Friday, January 04, 2008

We should protect life in all its diversity - here's my description of why

This story outlining the discovery of three new species of amphibian in a Costa Rican forest reserve caught my eye today (both on the BBC News and Natural History Museum websites and also on p65 of today's Bristol Evening Post). No doubt there are still very large numbers of undiscovered species of many types all over the world, especially in the enormously diverse rainforest and coral reef ecosystems. Given the very rapid rate of destruction of these ecosystems (eg millions of hectares of net loss of forest every yr, an area equal in size to a country like Panama, or approx 2% net loss every ten yrs) undiscovered species are likely to be made extinct or threatened with extinction before we even know about them!

Why protect biodiversity?

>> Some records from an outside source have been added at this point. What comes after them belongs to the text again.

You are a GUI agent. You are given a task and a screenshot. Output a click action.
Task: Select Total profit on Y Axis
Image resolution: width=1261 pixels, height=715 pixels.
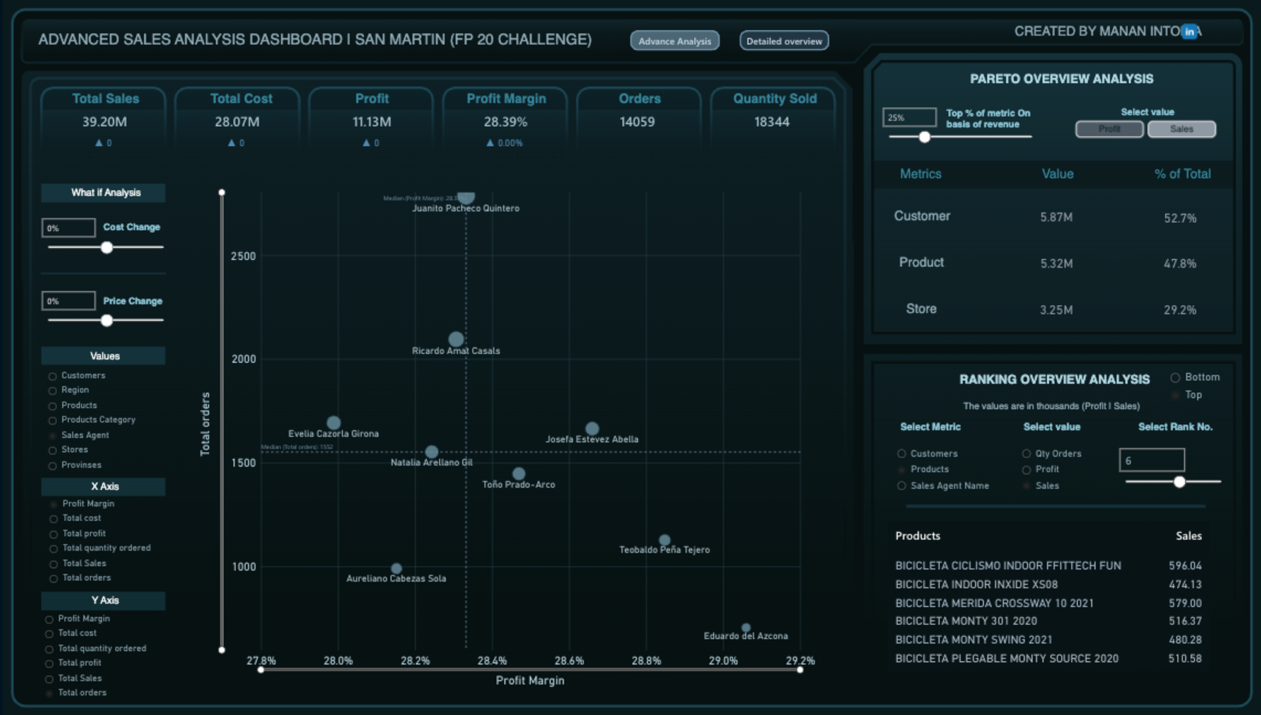coord(49,663)
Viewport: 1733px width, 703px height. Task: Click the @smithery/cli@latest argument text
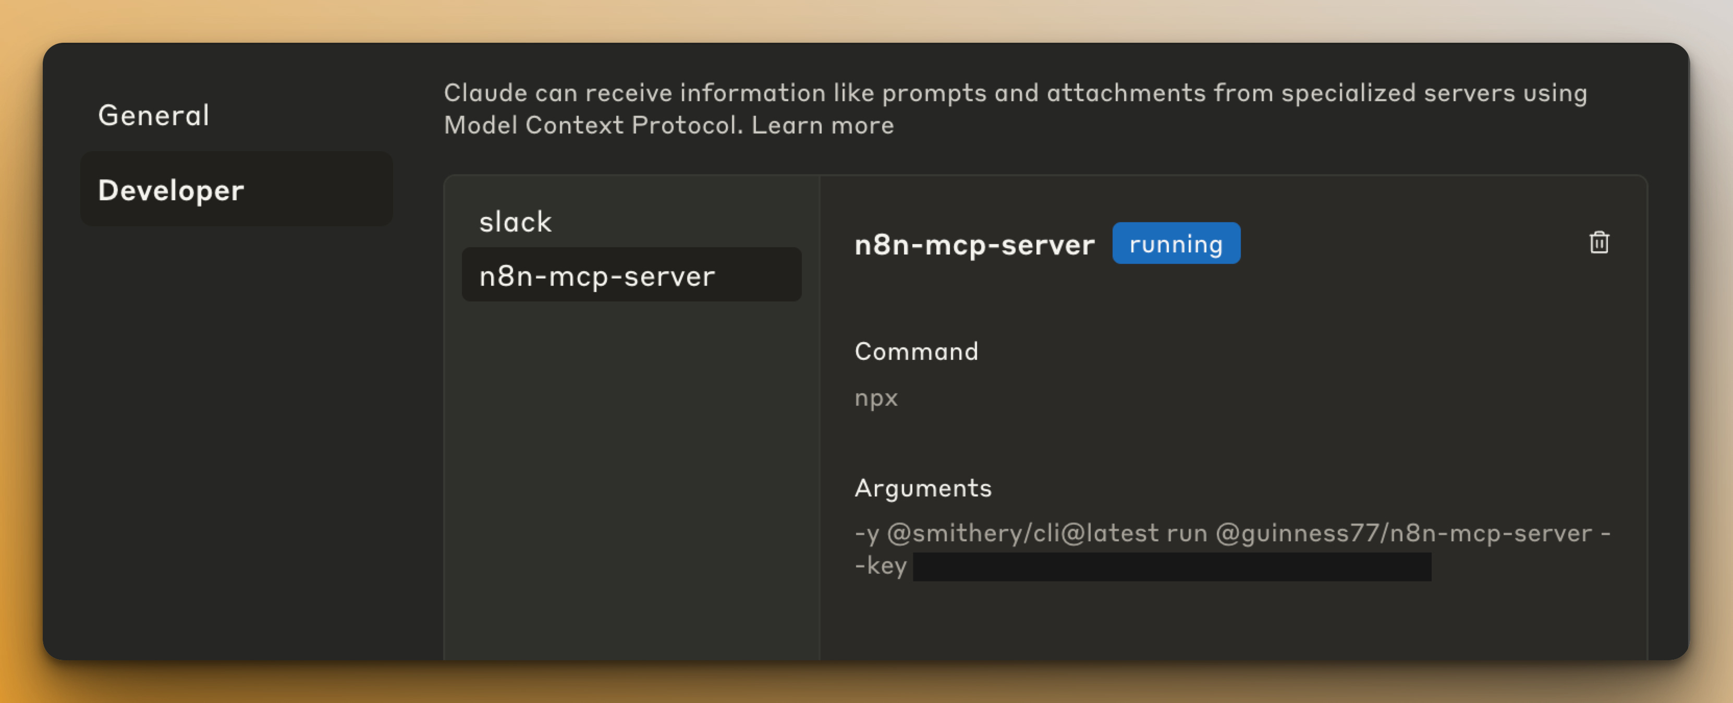click(1022, 533)
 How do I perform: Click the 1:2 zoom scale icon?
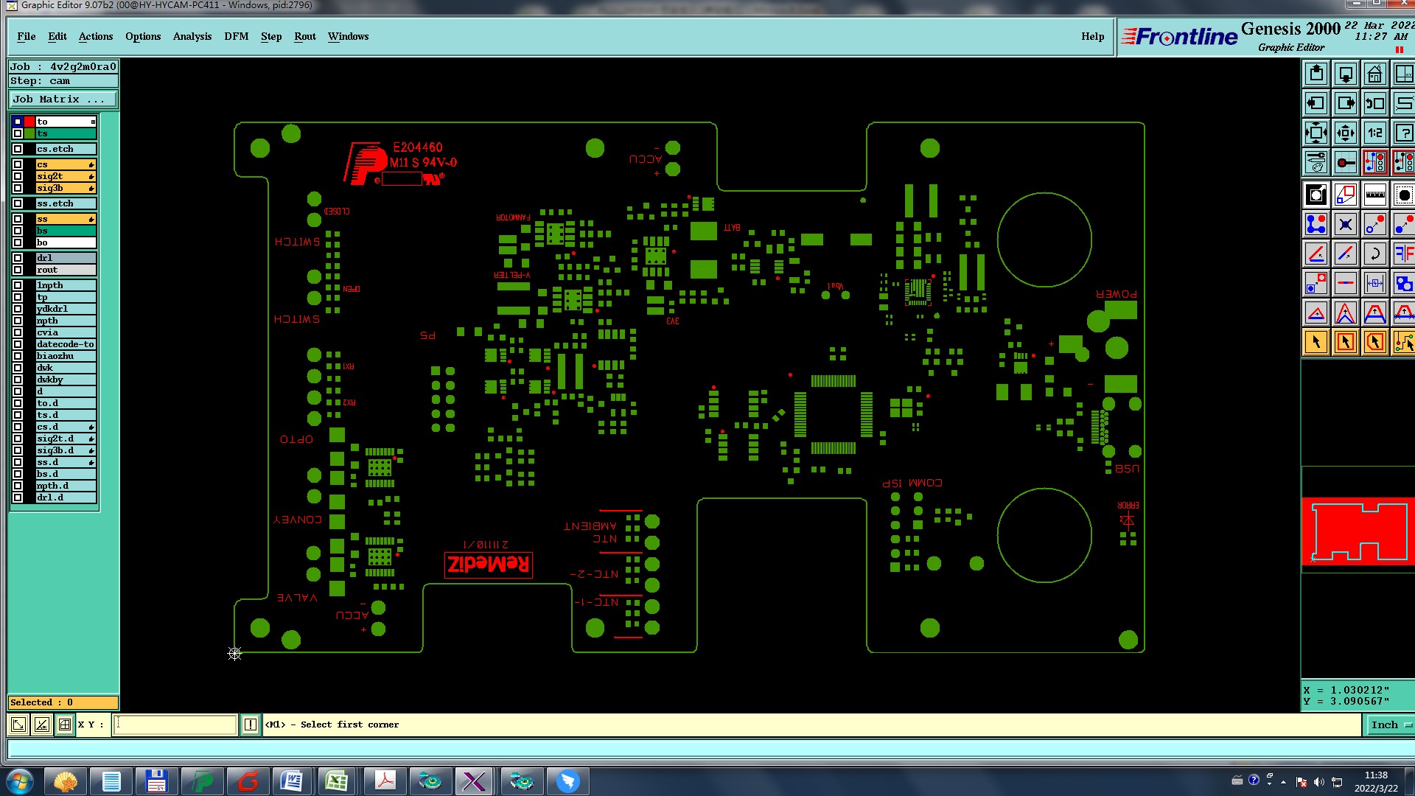click(1374, 133)
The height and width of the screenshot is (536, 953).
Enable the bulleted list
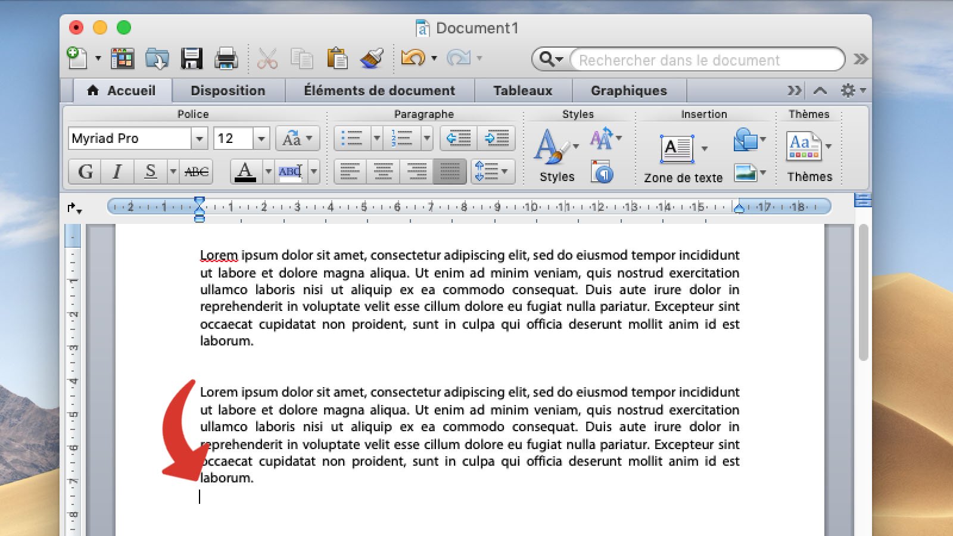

Its worth reminding ourselves of the reasons, which are not often enough clearly and fully stated - even if you search around a bit you dont find that much that is reasonably plain. So here's my effort... Forms of life are beautiful and diversity itself is beautiful. It is morally right to protect species. The complex web of interactions in nature is harmed if we dont conserve species and we need the interactions. Nature is the source of the resources and services we use to build our economy and so biodiversity is needed to meet our needs, trade, do business and make a profit (depending on how you want to define economics). The variety of life is of very important educational value and is a source of leisure and recreation. It is very important for both our physical, social and mental health and wellbeing - a diminishing gene pool is for instance damaging, dangerous and impoverishing.